- AIM -
Transcribe the records below without any change, from the line with "1080x515 pixels. At" to the line with "[x=336, y=26]", and include both of those lines.

start WORKING DATA

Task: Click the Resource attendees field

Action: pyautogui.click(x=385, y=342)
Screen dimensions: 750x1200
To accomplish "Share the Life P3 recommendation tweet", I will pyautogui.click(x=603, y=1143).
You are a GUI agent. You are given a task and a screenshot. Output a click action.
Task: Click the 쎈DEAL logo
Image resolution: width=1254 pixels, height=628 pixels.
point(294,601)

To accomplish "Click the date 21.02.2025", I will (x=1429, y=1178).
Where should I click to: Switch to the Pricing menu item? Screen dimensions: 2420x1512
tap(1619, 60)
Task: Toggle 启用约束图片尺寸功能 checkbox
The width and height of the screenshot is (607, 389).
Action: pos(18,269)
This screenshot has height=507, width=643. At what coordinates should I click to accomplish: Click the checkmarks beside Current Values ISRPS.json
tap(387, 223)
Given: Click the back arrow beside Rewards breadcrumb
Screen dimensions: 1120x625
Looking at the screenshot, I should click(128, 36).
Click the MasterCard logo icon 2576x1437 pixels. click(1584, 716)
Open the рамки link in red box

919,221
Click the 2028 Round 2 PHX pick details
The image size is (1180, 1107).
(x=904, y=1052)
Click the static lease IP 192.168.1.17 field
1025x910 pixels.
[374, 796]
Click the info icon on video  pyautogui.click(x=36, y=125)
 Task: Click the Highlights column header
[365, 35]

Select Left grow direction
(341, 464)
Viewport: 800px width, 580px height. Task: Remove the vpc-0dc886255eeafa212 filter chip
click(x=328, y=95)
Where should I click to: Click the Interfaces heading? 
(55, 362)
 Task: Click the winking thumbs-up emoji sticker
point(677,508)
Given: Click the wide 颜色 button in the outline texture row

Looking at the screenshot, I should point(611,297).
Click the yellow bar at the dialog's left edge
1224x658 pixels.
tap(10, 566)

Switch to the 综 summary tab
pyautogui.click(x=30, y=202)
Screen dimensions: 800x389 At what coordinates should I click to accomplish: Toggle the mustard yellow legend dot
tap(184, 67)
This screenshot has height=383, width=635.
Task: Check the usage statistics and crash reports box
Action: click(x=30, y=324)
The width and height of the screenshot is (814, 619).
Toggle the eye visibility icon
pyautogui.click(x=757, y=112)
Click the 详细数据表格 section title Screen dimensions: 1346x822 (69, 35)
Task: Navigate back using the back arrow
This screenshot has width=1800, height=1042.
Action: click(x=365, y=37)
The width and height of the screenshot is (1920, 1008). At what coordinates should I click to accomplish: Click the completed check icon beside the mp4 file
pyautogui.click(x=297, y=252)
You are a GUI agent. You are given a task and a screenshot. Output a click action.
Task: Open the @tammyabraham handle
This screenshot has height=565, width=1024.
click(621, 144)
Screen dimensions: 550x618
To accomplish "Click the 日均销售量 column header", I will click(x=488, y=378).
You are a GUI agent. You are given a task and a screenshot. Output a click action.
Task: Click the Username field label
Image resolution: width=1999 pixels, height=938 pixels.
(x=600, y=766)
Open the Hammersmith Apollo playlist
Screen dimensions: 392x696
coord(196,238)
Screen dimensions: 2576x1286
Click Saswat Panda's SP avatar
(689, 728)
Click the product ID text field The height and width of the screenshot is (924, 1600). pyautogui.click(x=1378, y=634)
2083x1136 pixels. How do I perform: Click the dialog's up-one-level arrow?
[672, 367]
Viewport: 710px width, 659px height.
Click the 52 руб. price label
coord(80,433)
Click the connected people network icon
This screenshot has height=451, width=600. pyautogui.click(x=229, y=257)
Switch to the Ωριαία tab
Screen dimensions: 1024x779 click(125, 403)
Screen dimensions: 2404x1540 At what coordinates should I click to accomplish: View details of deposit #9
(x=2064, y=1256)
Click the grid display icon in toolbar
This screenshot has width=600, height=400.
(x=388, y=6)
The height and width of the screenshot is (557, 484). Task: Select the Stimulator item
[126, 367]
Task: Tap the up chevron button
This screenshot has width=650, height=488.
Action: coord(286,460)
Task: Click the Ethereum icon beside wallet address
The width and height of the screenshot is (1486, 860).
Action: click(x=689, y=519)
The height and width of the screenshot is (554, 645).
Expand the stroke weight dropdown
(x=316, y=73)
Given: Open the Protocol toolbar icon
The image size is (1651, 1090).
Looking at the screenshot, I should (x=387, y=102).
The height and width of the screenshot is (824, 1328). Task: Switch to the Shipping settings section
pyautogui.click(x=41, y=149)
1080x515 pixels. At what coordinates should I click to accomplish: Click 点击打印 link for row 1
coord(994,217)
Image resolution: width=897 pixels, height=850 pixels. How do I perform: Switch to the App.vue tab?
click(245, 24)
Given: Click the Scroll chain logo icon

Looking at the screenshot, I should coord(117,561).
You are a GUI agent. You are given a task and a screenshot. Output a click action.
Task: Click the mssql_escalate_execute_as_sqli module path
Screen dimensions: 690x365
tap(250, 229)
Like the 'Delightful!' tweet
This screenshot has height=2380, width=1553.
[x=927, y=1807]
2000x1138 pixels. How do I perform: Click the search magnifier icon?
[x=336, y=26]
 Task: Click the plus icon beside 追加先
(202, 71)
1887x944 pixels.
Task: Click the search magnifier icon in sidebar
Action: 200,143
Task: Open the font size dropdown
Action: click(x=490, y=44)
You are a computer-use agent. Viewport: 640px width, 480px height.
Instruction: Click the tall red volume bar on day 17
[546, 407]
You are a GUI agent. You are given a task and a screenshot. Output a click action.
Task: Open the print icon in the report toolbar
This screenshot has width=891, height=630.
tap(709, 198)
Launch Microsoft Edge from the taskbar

end WORKING DATA

- IN RESPONSE -
1080x515 pixels. At what coordinates should I click to accomplish: Click 点击打印 link for row 1
coord(994,217)
Image resolution: width=897 pixels, height=850 pixels. How do I perform: Switch to the App.vue tab?
click(245, 24)
Given: Click the Scroll chain logo icon

Looking at the screenshot, I should coord(117,561).
You are a GUI agent. You are given a task and a screenshot. Output a click action.
Task: Click the mssql_escalate_execute_as_sqli module path
Screen dimensions: 690x365
tap(250, 229)
Like the 'Delightful!' tweet
This screenshot has height=2380, width=1553.
[x=927, y=1807]
2000x1138 pixels. How do I perform: Click the search magnifier icon?
[x=336, y=26]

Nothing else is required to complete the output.